Study text:
=== Section Start ===
Updated: May 24, 2023

Today’s guest highlights how his new company, ClariGen Z, was actually an accident, as many entrepreneurial endeavors.


I am sure many of you are familiar with how Penicillin was accidentally discovered after Scottish scientist Alexander Fleming left a petri dish of staphylococcus bacteria, which causes staph infections, on a windowsill and in had become contaminated with mold. Fleming discover that the mold was a member of the penicillium genus, which is actually a fungus, and boom - penicillin was born.


I am sure I am missing a few pieces of the story but the point we need to try to turn things into happy accidents, as Bob Ross would say.


Post-it notes is another great example of a happy accident. In 1968 Dr. Spencer Silver, a 3M chemist, was trying to create a super-strong adhesive but instead accidentally invested a rather super-weak adhesive which could only be used to temporally stock things together. It wasn’t until 1980 that Post-It caught on nationally after a nearly 5 year long conversation with colleague Art Fry.
=== Section End ===
Extracted data:
=== Section Start ===
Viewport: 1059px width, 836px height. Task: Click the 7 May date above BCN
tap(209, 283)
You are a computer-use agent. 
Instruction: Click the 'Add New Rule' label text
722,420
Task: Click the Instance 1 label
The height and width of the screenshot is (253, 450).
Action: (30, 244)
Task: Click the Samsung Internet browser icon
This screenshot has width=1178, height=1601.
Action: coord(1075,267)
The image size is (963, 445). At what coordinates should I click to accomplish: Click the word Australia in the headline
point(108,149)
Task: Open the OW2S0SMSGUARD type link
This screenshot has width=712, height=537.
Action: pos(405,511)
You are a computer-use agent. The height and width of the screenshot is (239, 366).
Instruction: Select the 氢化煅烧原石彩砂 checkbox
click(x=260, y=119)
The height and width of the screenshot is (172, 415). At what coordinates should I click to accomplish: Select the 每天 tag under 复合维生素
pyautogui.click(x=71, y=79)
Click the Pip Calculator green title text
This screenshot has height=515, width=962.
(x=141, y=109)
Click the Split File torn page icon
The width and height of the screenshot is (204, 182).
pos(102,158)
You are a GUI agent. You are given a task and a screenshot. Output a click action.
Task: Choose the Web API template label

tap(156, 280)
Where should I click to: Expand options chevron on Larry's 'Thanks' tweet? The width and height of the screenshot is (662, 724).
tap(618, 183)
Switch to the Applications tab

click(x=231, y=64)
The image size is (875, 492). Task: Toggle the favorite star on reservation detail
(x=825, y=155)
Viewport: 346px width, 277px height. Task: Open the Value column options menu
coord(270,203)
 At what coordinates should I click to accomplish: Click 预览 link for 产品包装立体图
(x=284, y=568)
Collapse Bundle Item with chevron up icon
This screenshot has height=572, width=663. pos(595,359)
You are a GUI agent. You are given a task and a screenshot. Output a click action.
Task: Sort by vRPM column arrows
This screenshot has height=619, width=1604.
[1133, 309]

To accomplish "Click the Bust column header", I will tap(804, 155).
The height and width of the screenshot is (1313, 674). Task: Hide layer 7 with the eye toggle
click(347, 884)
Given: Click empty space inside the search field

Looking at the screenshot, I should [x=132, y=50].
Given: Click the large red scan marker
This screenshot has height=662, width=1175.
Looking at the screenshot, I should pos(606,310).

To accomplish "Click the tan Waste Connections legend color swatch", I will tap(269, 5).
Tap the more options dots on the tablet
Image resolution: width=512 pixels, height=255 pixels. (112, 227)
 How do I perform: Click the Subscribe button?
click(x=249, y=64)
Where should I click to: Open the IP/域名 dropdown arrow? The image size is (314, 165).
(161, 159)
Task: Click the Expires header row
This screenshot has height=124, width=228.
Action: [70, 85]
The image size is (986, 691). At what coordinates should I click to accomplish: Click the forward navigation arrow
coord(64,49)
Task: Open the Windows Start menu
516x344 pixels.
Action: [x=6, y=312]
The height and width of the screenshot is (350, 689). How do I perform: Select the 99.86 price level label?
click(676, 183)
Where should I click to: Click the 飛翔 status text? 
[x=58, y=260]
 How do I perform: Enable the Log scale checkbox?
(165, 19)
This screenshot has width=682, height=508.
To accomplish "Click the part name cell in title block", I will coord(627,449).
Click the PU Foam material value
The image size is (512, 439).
=== Section End ===
What is being asked:
Reproduce the post on happy accidents word for word from "I am sure many" to "penicillin was born.". The data has nothing to do with what is asked here.

Solution:
I am sure many of you are familiar with how Penicillin was accidentally discovered after Scottish scientist Alexander Fleming left a petri dish of staphylococcus bacteria, which causes staph infections, on a windowsill and in had become contaminated with mold. Fleming discover that the mold was a member of the penicillium genus, which is actually a fungus, and boom - penicillin was born.